# The Cuddler Type.



## Nell (Aug 26, 2010)

So, here's my situation. My relationship with Ziggy has progressed to the point he is fine with me touching his feet and underside (he even lets his feet dangle when I pick him up and was ok with me cleaning under his nails with my nails), I can see his reverse hawk sometimes, his quills are mostly down around me and sometimes he won't flinch when I try and touch his head. In fact today I tried wearing two layers of clothing to let him sleep in between them and he took to it wonderfully...after some exploring and unssuccesful attempts at digging a hole through my chest, he fell asleep between my boobs ( he sleeps most of the time). Boys will be boys... 
I'm even happy that he hasn't pooped or peed on me once since I got him

Now, does this mean he is a cuddler? or is he just being a sleepy hoglet? What makes a hedgehog a cuddler? Should I expect this behaviour to change when he gets on in years?


----------



## Immortalia (Jan 24, 2009)
== == ==
Task description> Reproduce the passage of the hedgehog thread that begins at the words "## Nell (Aug" and stops after "will be boys...". The records have nothing to do with the hedgehog thread.
== == ==
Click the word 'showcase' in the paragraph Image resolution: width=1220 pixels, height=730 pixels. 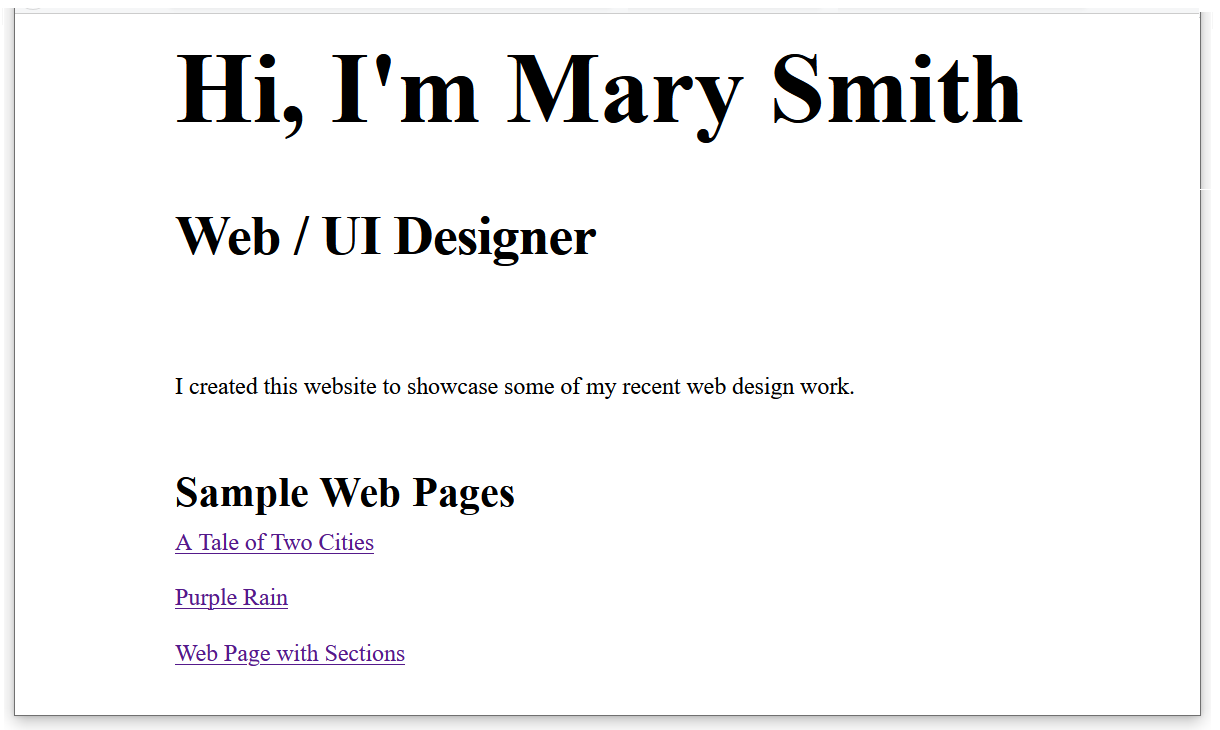[x=452, y=386]
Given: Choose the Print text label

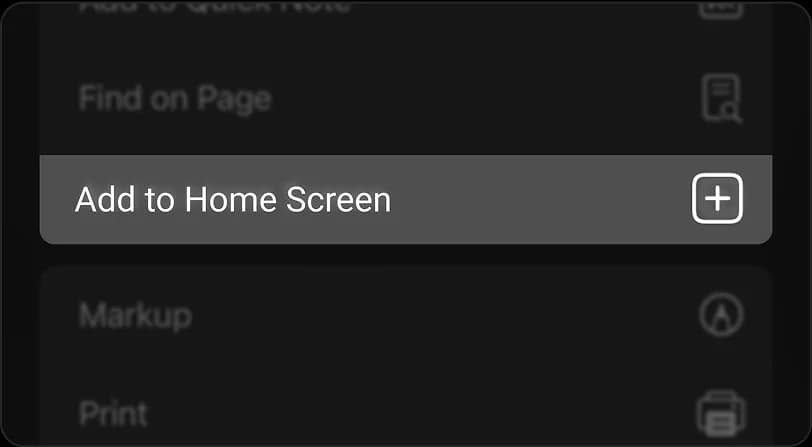Looking at the screenshot, I should pyautogui.click(x=113, y=414).
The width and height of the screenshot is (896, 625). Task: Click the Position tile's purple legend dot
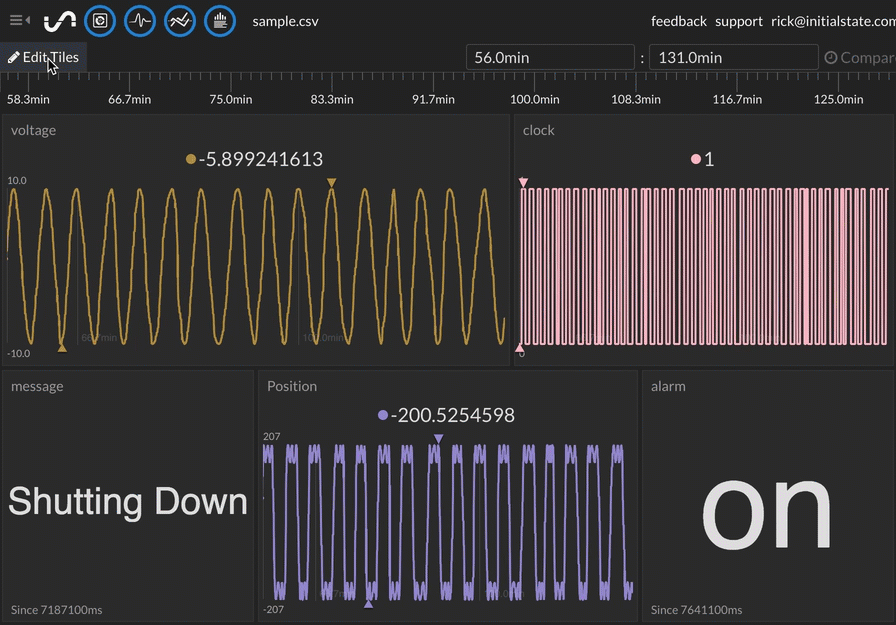tap(383, 415)
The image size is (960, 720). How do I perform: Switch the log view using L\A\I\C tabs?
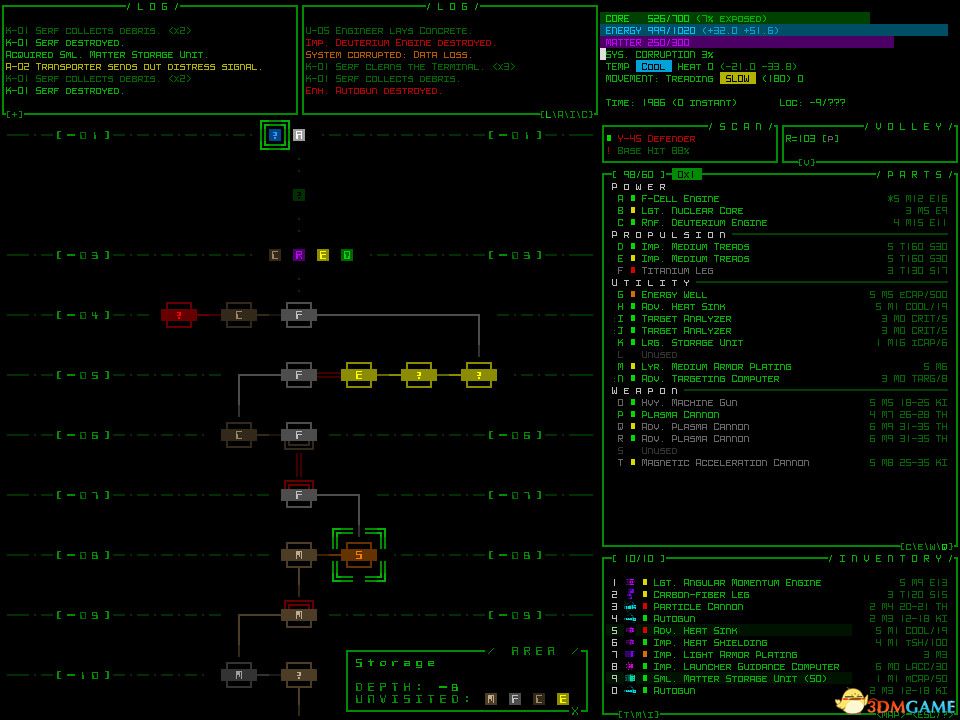(567, 115)
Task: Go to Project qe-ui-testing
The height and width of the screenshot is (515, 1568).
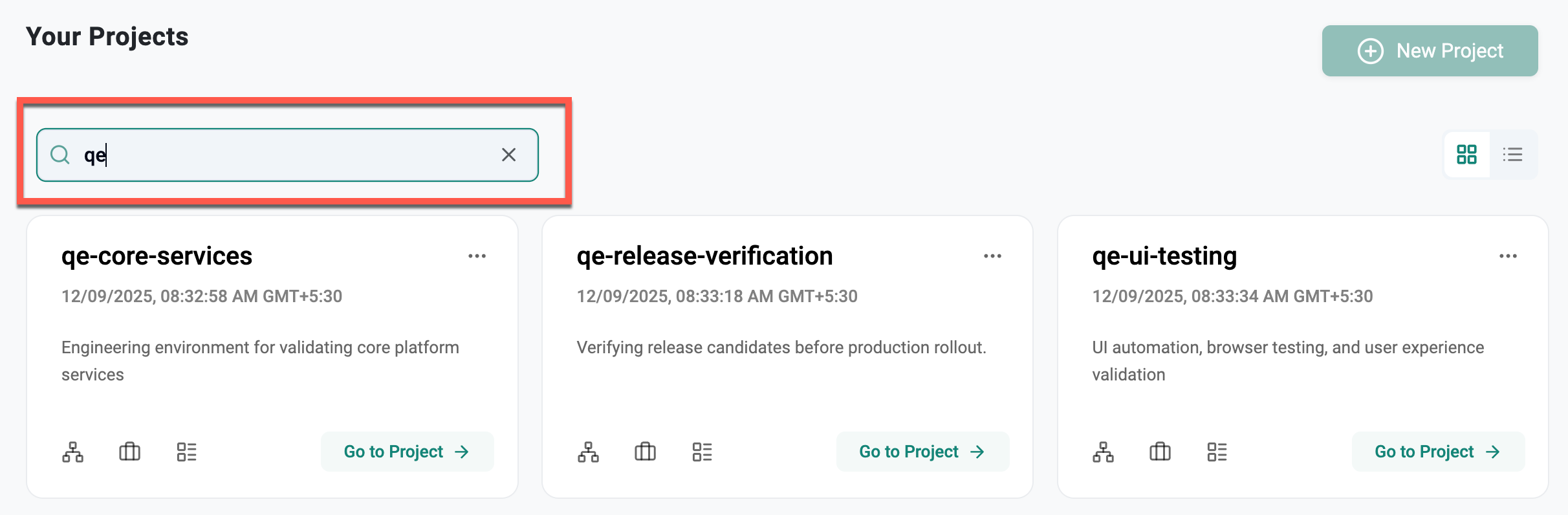Action: [x=1437, y=452]
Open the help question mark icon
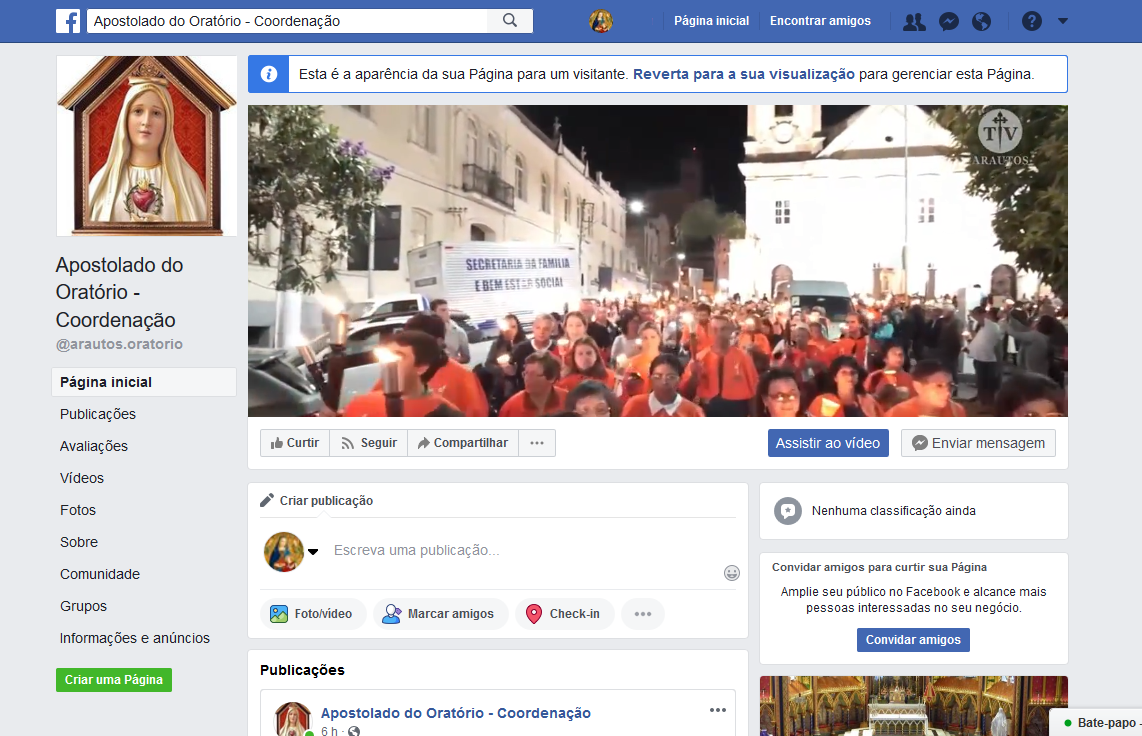1142x736 pixels. click(1032, 21)
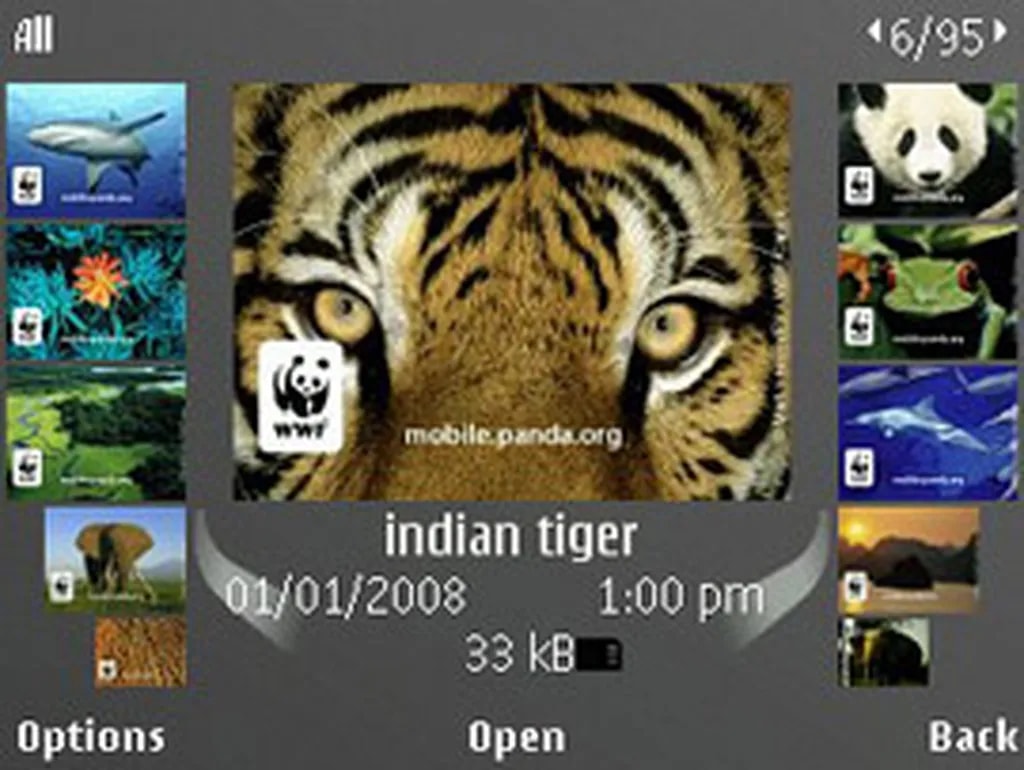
== == ==
Full solution>
## Nell (Aug 26, 2010)

So, here's my situation. My relationship with Ziggy has progressed to the point he is fine with me touching his feet and underside (he even lets his feet dangle when I pick him up and was ok with me cleaning under his nails with my nails), I can see his reverse hawk sometimes, his quills are mostly down around me and sometimes he won't flinch when I try and touch his head. In fact today I tried wearing two layers of clothing to let him sleep in between them and he took to it wonderfully...after some exploring and unssuccesful attempts at digging a hole through my chest, he fell asleep between my boobs ( he sleeps most of the time). Boys will be boys...